Officially, Rich Ruohonen is listed as the alternate on the U.S. men’s Olympic curling team in Milan-Cortina. Unofficially, he might be the most indispensable 54-year-old personal injury attorney in the Olympic Village. He’d also be oldest American to ever compete at the Winter Olympics.

“I’m not the dad and I’m not the coach,” his homemade T-shirt communicates to other athletes, The Wall Street Journal reported. He’s there to compete. The way Team USA’s youngest Olympians tell it, that “guy” is the one cooking omelets before pressure games, grilling steaks after big wins, and quietly picking up a chunk of the tab to keep their improbable run on track.

A two-time U.S. champion and long-time fixture in American curling, Ruohonen has finally reached the Games after more than four decades in a sport he first learned on Saturday mornings in the fifth grade, at the St.
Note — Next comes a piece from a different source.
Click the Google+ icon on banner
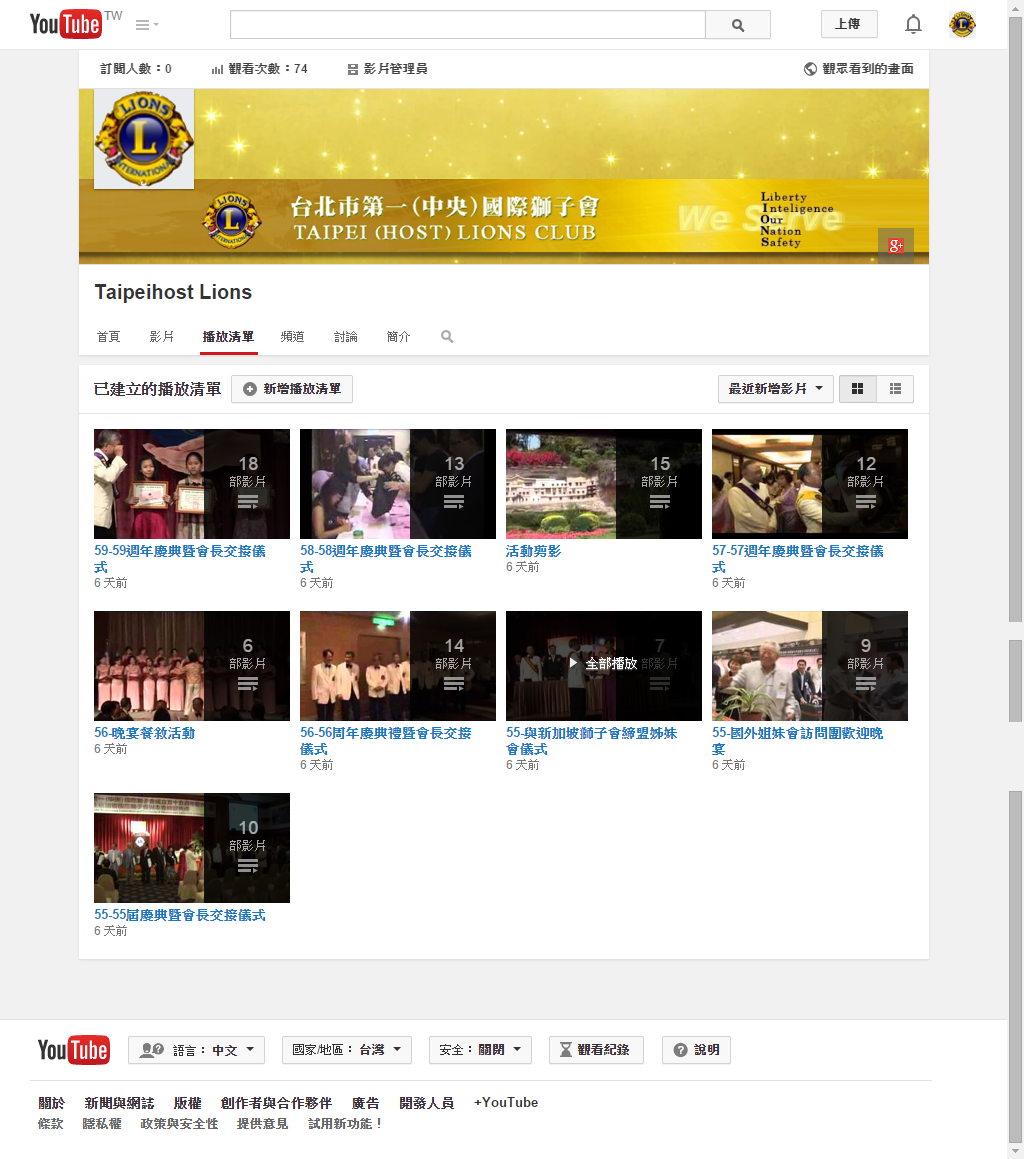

Paul Curling Club in his home state of Minnesota.

The road here was winding. Ruohonen stepped away from elite men’s curling in 2022 after his sixth failed bid to make the Olympics, retiring twice in four years and shifting his focus to senior events and his thriving law practice in Minnesota. Still, his Team USA page clarifies that since he began curling in 1981, he only taken only one curling season off—while studying law at Hamline Law School in Minnesota and recovering from a serious knee injury.